Temporarily save the credentials hashed locally and send the users credentials along every single request made by the user to verify the credentials & permissions backend on a per-request basis.
Are there more ways to solve this and is there something else that I should be concerned with?
I'm currently developing a REST API along with a client (written in javascript), below I'll try to explain the methods used to protect the API against unauthorized access.
Make your REST API to require a Auth-Key header upon every request to the API, besides /api/authenticate.
/api/authenticate will take a username and a password (sent using POST), and return user information along side with the Auth-Key.
This Auth-Key is randomly generated after a call to /api/authenticate and stored in the backend users table with the specific user entry, a md5 hash of the remote ip + the user agent provided by the client.
On every request the value of Auth-Key, and the md5 sum mentioned, is searched for in users . If a valid user is found that has been active during the past N minutes the user will be granted access, if not: http return code 401.
In the REST client, first get the Auth-Key by posting to /api/authenticate, then store this value in a variable and send in on every future request.
If you want to stay true to the definition of a REST service then it should be stateless and not store any login (or other context specific) data on the server: http://en.wikipedia.org/wiki/Representational_state_transfer#Constraints
Your 2nd approach would fit this model
First decide what it is that you're protecting against:
Authentication? (Knowing who is requesting your service?)
Authorization? (Whether a given person can properly request a given service or not?)
I recommend that you provide hashed keys for your service.
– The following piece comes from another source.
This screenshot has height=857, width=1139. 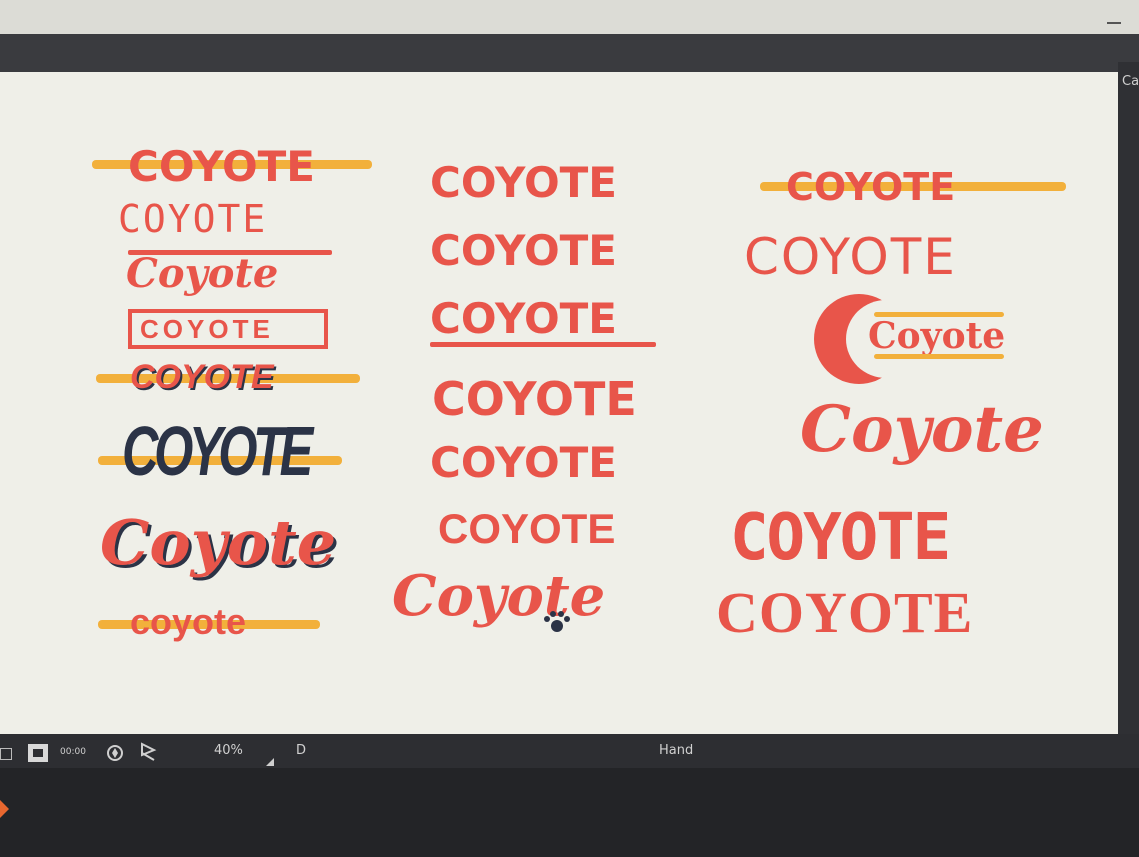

That way you can manage the key issue separately from the services. Or a client key and a secret, Amazon does this.
It is always easier for the client if you have a stateless protocol. And send everything through the parameters, cookies are a bother for the client too.
Remember that it is in your interest to make it as easy as possible for potential developers to use your service. A super secure service that no one uses is boring.
You can let clients choose the security level by giving them the choice of HTTP or SSL/HTTP endpoints to connect to. Client choice is a good thing.
Make users login by first sending credentials to a /login page with POST. The page sets a session cookie wherein the user is marked
as logged in, along with the permission level. On each following
request, I verify that the user is logged in and his/her permission
level. When the session expires, automatically or manually (logout,
the user will have to re-logon).
Temporarily save the credentials hashed locally and send the users credentials along every single request made by the user to verify the
credentials & permissions backend on a per-request basis.
Your first approach does not meat the statelessness constraint of REST. You cannot maintain client sessions on server side. This constraint makes REST highly scalable...
Your second solution is appropriate. The simplest way to use HTTP basic auth. You don't have to hash the password on client side. What you need is an encrypted connection. On server side you can have an [username, password] -> [identity, permissions] cache, so this solution is much faster and superior in every other way than having server side sessions.
By 3rd party (non-trusted) clients the authentication is more complex, I guess you don't need that part.
I'm no security-expert. I use the RESTful Play!-webframework and they do the following things to authenticate users.
The cookie is protected against manipulation. It is signed with a long secret key and is checked for each request. Just hashing it is not enough!
They recommend to set unique information the identify the user in the cookie. As the server should be the only one to manipulate the cookie, that's enough.
Don't put the password as credential in the cookie. If someone sniffs the cookie, not only the session can be hijacked, but also the complete account or even worse, other accounts with the same credentials.
If you want to protect the cookie against hijacking using https.